Reflecting this confidence in investment conditions and expectations about investment volumes, the proportion of investors planning to increase their portfolios has increased to 83 per cent compared to 72 per cent last year. Australian investors who have been particularly active in the market this year include AMP, GPT and REST.
Nerida Conisbee, Colliers International National Director of Research, said very few respondents (5 per cent) planned to reduce or sell their investments, with the main reason cited for doing this being the ability to reinvest profits later or elsewhere in real estate.

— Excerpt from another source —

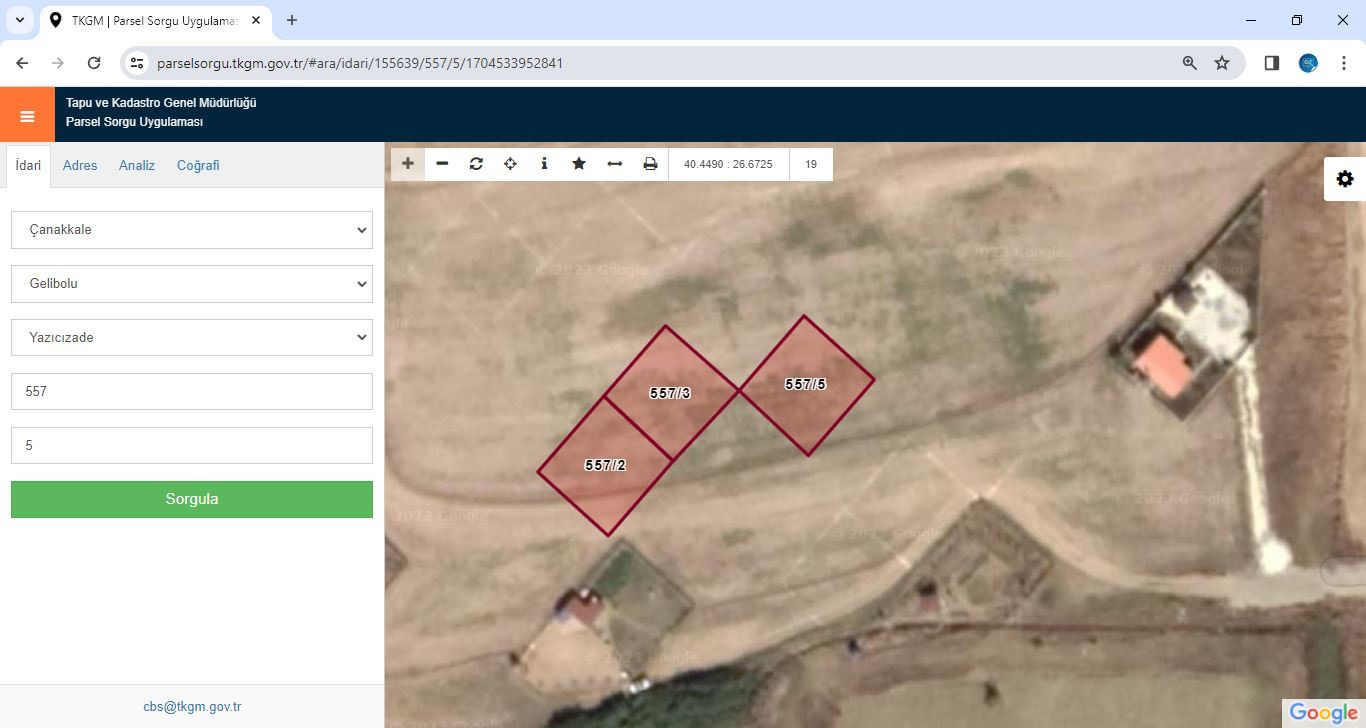Open map settings gear icon
This screenshot has height=728, width=1366.
point(1345,179)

“The guiding principles for property investment remain consistent with last year,” Ms Conisbee said. “Property fundamentals remain the most important, followed by economic growth and then yield. Interestingly, given the focus on depreciation of the Australian dollar, this is considered to be one of the least important considerations.”

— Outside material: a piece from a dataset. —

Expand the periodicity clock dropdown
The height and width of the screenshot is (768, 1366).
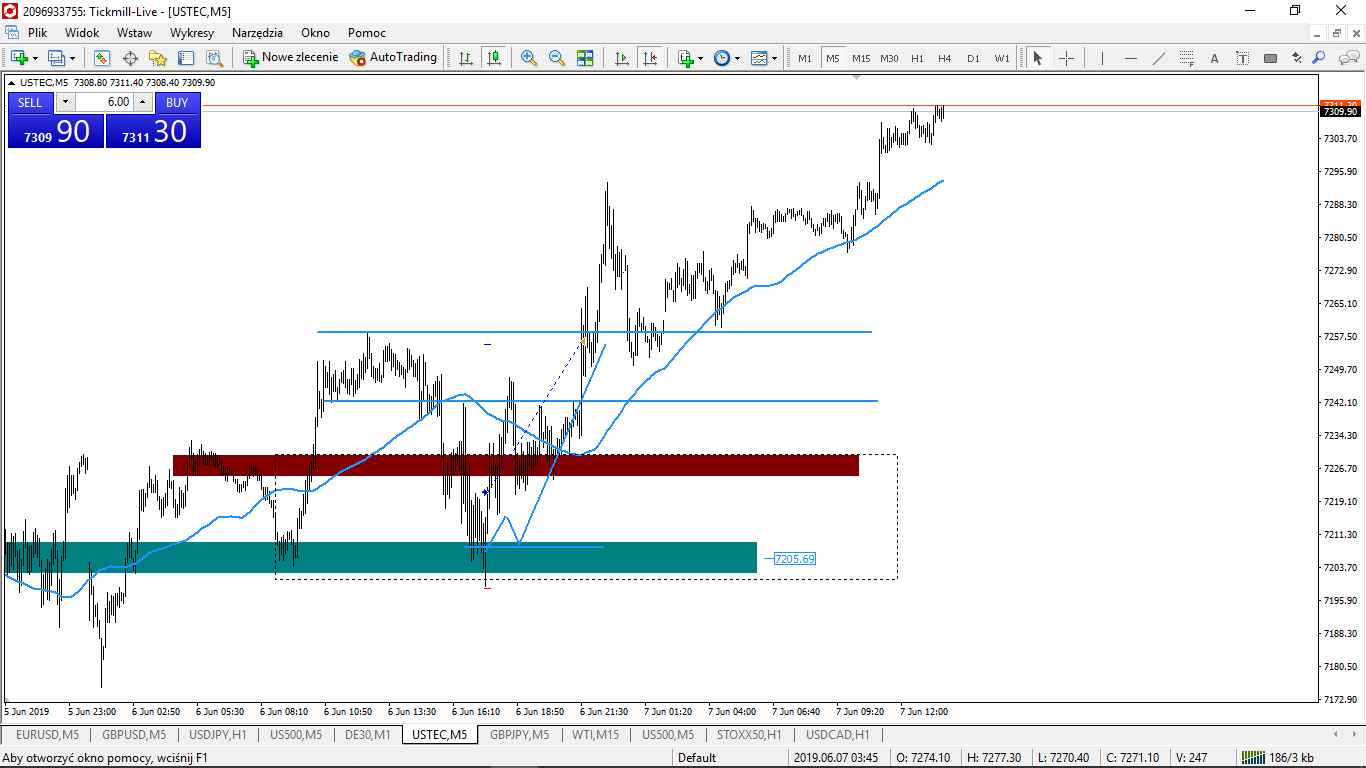[738, 58]
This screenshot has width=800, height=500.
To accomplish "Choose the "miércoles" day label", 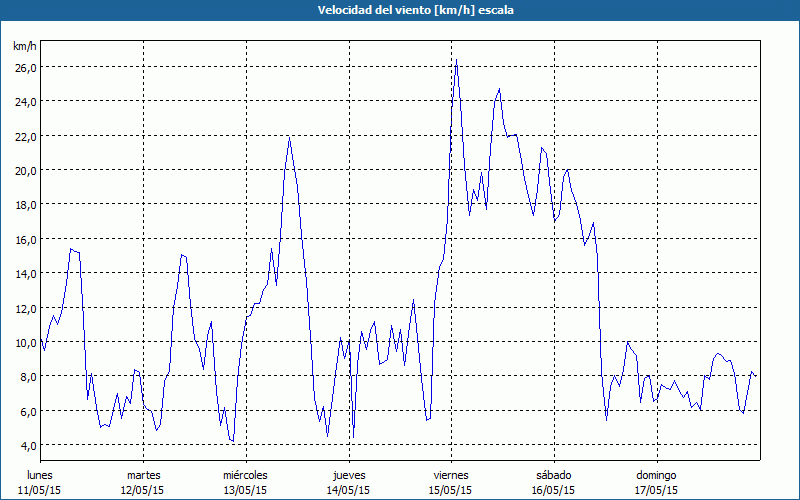I will coord(245,474).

The number of investors willing to take on risk appears to have stabilised. Compared to last year, the survey found investors were less risk averse. In total, 55 per cent specified that they plan to take on more risk compared to 64 per cent last year.
“Since 2007, we have seen a widening gap between prime and secondary yields across all asset classes however for some asset classes, in particular CBD office, we started to see this gap narrow,” Ms Conisbee said. “Part of this has been some large A-REITs moving into higher risk property to diversify their portfolios and target higher yields.
“However, strong offshore interest in secondary CBD office from Asian investors for residential and hotel conversion opportunities have also played a role.”
The majority of Australian and New Zealand investors continue to prefer to invest locally. The survey found Australia remained the most popular investment destination, followed by New Zealand. Other countries rarely featured.
“This is consistent with capital flows out of Australia, with very low levels of investment by Australian investors being recorded,” Mr Marasco said. “At present, the only investors going offshore with significant amounts of funds are the superannuation (pension) funds.
“This is in stark contrast to 2007, when most offshore activity was by A-REITs. At present, A-REITs are continuing to focus on local markets however we think it is likely that some will look to move offshore again in the next two years as access to stock continues to become more constrained.”
The city in which Pacific investors prefer to invest is Sydney (58 per cent), followed by Brisbane (44 per cent) and then Melbourne (43 per cent). Compared to previous surveys, Ms Conisbee said such strong interest in Brisbane was a new trend, likely reflecting the higher yields currently being achieved in this market.
Offshore investors coming into the Australian market, such as Blackstone, Invesco, Hines, TIAA Henderson and Growthpoint, are showing similar preferences to Pacific investors, concentrating on eastern seaboard.
Consistent with sales volumes, CBD office continues to be the preferred investment product among local investors (39 per cent). This is consistent with 2013 levels (40 per cent). Industrial and Logistics has become a far more popular investment class compared to last year.
In 2014, 36 per cent of respondents indicated that this was their preferred investment class. This is an increase from the 27 per cent recorded in 2013. “Interest in residential and development sites has also increased significantly since last year, reflecting the improving housing market,” Ms Conisbee said.